* Tasks:
1: Please decide whether each statement below agrees with the audio frontends page. Answer yes or no for each, and quote the deciding words of the page exactly. (a) The hybrid mode is the default frontend. (b) In the librosa mode, the frontend is included in the TFLite model. (c) The alias tf is deprecated in favor of raw.
2: On the audio frontends page, what input does the model receive in the hybrid mode?

━━ Page ━━

Audio Frontends¶
The AudioFrontendLayer in birdnet_stm32.models.frontend implements five
audio frontend modes, each providing a different trade-off between flexibility
and deployment complexity.
Canonical names: librosa, hybrid, raw, mfcc, log_mel.
Deprecated aliases: precomputed → librosa, tf → raw.
flowchart LR
subgraph librosa ["librosa (precomputed mel)"]
direction LR
L1["WAV"] --> L2["Offline\nlibrosa mel"] --> L3["Mel spectrogram\n→ model"]
end
subgraph hybrid ["hybrid (default)"]
direction LR
H1["WAV"] --> H2["Offline\nSTFT |X|"] --> H3["Learned mel\nConv2D 1×1"] --> H4["Mag scaling\n→ CNN"]
end
subgraph raw ["raw (waveform)"]
direction LR
R1["WAV"] --> R2["Learned filterbank\nConv2D + BN + ReLU6"] --> R3["Mag scaling\n→ CNN"]
end
subgraph mfcc ["mfcc (precomputed)"]
direction LR
M1["WAV"] --> M2["Offline\nMFCC"] --> M3["MFCC features\n→ model"]
end
subgraph log_mel ["log_mel (precomputed)"]
direction LR
LM1["WAV"] --> LM2["Offline\nlog-mel"] --> LM3["Log-mel spectrogram\n→ model"]
end
Frontend modes¶
librosa (precomputed)¶
Spectrograms are computed offline using librosa before being fed to the model. The model receives a ready-made mel spectrogram tensor.
- Input:
[B, num_mels, spec_width, 1]mel spectrogram - In-graph ops: magnitude scaling only (if enabled)
- Pros: simplest, fastest training
- Cons: frontend is not part of the TFLite model; preprocessing must be replicated on-device
hybrid (default)¶
The model receives a linear magnitude STFT (|STFT|). A 1×1 Conv2D applies a
learned mel filter bank, optionally with magnitude scaling.

━━━
━━ Collected material ━━

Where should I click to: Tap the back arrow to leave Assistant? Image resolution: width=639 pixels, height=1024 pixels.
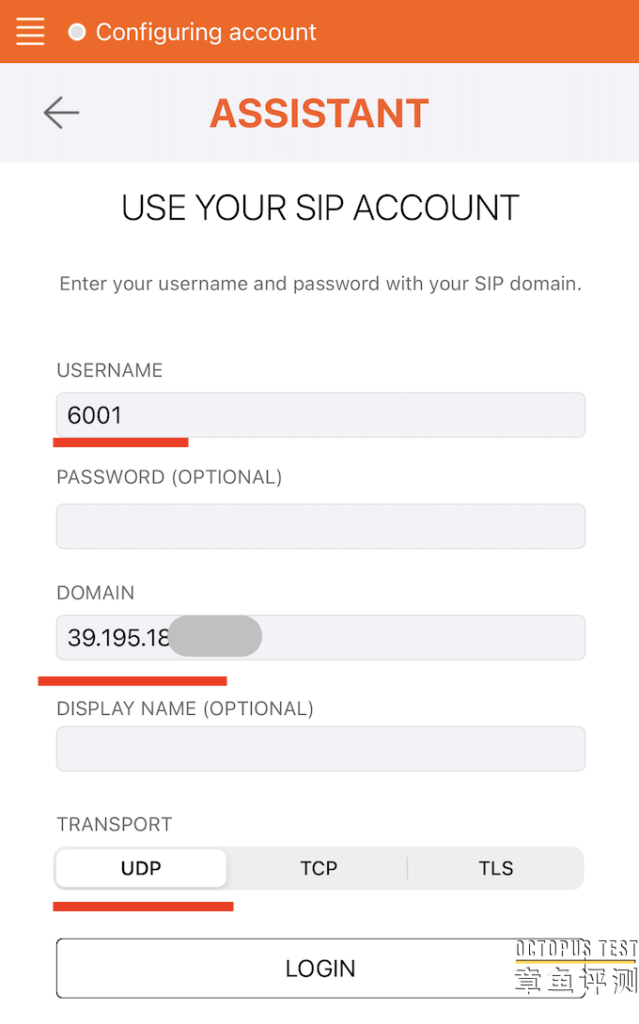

━━━

* The answers:
1:
(a) Yes: "hybrid (default)"
(b) No: "frontend is not part of the TFLite model"
(c) Yes: "Deprecated aliases: precomputed → librosa, tf → raw."

2: It receives a linear magnitude STFT (|STFT|).